Why USA Freedumber Doesn’t End (What You and I Think of as) Bulk Collection
I fear, reading this Kevin Drum post, that my explanations of why USA Freedumber will not end what you and I think of as bulk collection have not been clear enough. So I’m going to try again.
It is now, with the bill in current form, a 4-part argument:
- The bill uses the intelligence community definition of bulk collection in its claim to end bulk collection, not the plain English language meaning of it
- The bill retains the “relevant to” language that got us into this problem
- The “selection terms” it uses to prevent bulk collection would permit the collection of vast swaths of innocent people’s records
- Such a reading would probably not rely on any new FISA Court opinion; existing opinions probably already authorize such collection
The intelligence versus the plain English definition of bulk collection
This entire bill is based on the intelligence community definition of bulk collection, not the common English definition of it.
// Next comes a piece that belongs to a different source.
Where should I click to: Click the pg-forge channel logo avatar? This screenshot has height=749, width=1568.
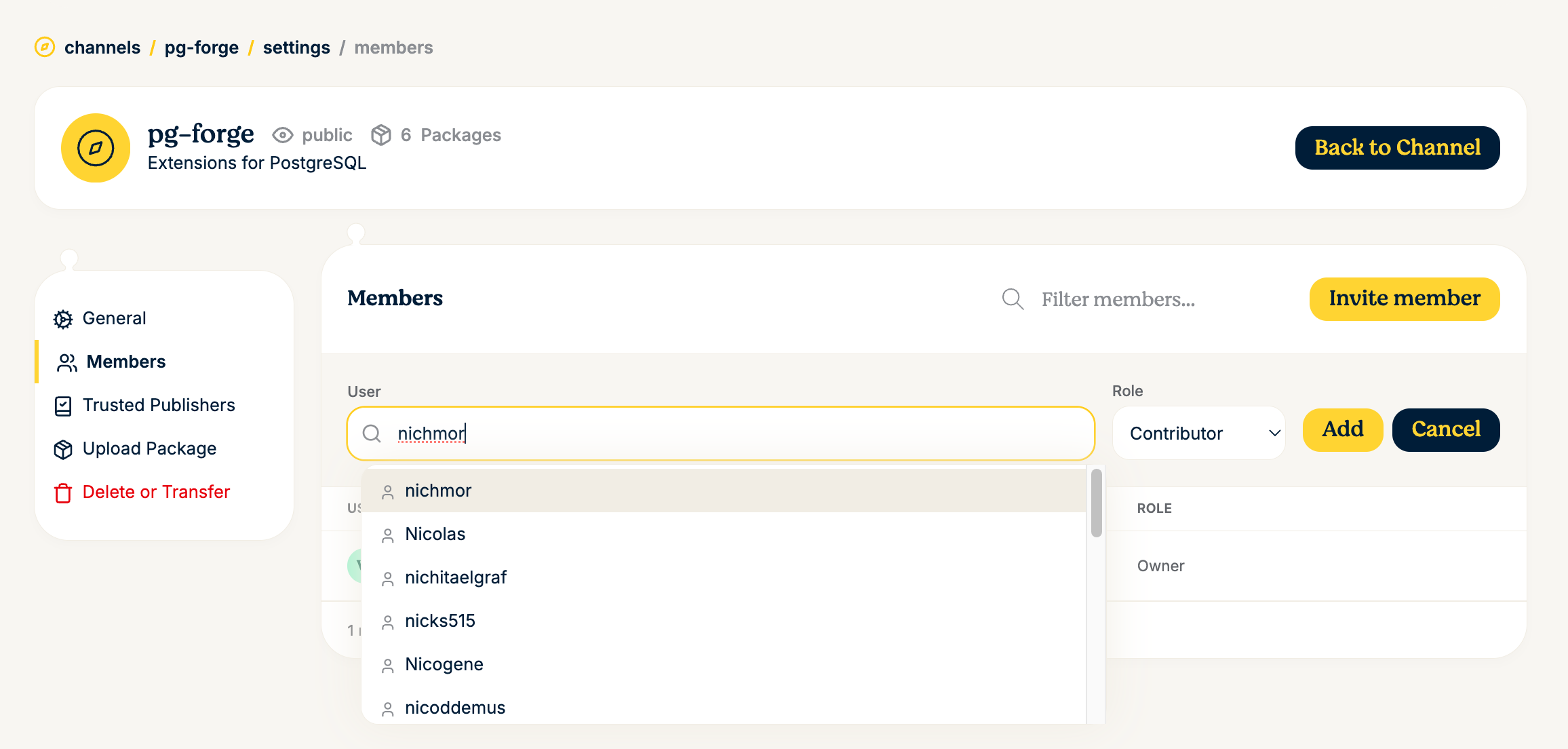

As defined by President Obama’s Presidential Policy Directive on SIGINT, bulk collection means,
the authorized collection of large quantities of signals intelligence data which, due to technical or operational considerations, is acquired without the use of discriminants (e.g., specific identifiers, selection terms, etc.).
Bulk collection, as defined by the intelligence commonly, only means collection that obtains all of a particular type of record: all phone records, all Internet metadata, all credit card records. Anything that stops short of that — all 202 Area Code phone records, all credit card records buying pressure cookers, all Internet metadata for email sent to Yemen — would not count as bulk collection under this definition.
A more commonsense meaning of bulk collection would be the collection of large volumes of data, sweeping up the data of totally innocent people, on which to do further (sometimes technically intrusive) searches to find the data of interest. What we call “Big Data,” for example, would very often not qualify as bulk collection as the intelligence community defines it (perhaps its starts with the health data of everyone born after 1946, for example, or the purchase records from just one online store) but would qualify as bulk collection as you and I would define it.
As I explained in this post, the means USA Freedumber uses to ensure that it does not permit bulk collection is to require the collection start from a “selection term.” Thus, by definition, it cannot be bulk collection because the technical (but not commonsense) definition of bulk collection is that which uses a selection term.
And because they defined it that way, it means that every time some well-intentioned Congressman (it was all men, pushing this bill) boasted that this bill “ends bulk collection” they were only laying a legislative record that would prohibit the intelligence community definition of bulk collection, not the commonsense meaning.
The bill retains the “relevant to” language that gave us bulk collection in the first place
Man, Jim Sensenbrenner must have complained about the way the FISA Court reinterpreted the plain meaning of “relevant to” from the 2006 reauthorization of the PATRIOT Act three or four times in the post-passage press conference. He’s still angry, you see, that a court, in secret, defined the term “relevant to” to mean “any data that could possibly include.”
But this bill does nothing to change that erroneous meaning of the term.
Worse, it relies on it!
For most authorities — the Pen Register (PRTT) authority, the non-call record Section 215 authority, and all National Security Letter authorities –USA Freedumber leaves that language intact. It now requires the use of a selection term, but unlike the new call record language, those authorities don’t require that the selection term be “associated with a foreign power or an agent of a foreign power.” (You can compare the language for traditional Section 215 and the new call records Section 215 at b2B and b2C in this post.) They don’t even require that the selection term itself be relevant to the investigation!
Thus, so long as there is a selection term — some term to ensure the NSA isn’t grabbing all of a certain kind of record — they’re going to still be able to get that data so long as they can argue that sorting through whatever data they get will yield useful information.
“Specific selection term” is too broad
Now, all that wouldn’t matter if the bill required specific selection terms to be tied to the individual or entity under investigation. Even the USA Freedumb bill didn’t require that.
But the language in USA Freedumber that got passed today makes things worse.
SPECIFIC SELECTION TERM.—The term ‘specific selection term’ means a discrete term, such as a term specifically identifying a person, entity, account, address, or device, used by the Government to limit the scope of the information or tangible things sought pursuant to the statute authorizing the provision of such information or tangible things to the Government.’
Again, note that the selection term only needs to limit the scope of production, not have a tie to the target of the investigation.
And while I actually find comfort from some of these terms — I’d be happy if the financial NSLs could only search on a specific account and the toll record NSL could only get phone records of a specific device (though FBI does use NSLs to get 2 degree separation, so this would return more than just that device’s records). As I’ve said in the past, “entity” is far too broad. It could include al Qaeda — allowing the NSA to obtain all data that might have al Qaeda data within it — or VISA — allowing the NSA to obtain all of that credit card entity’s data.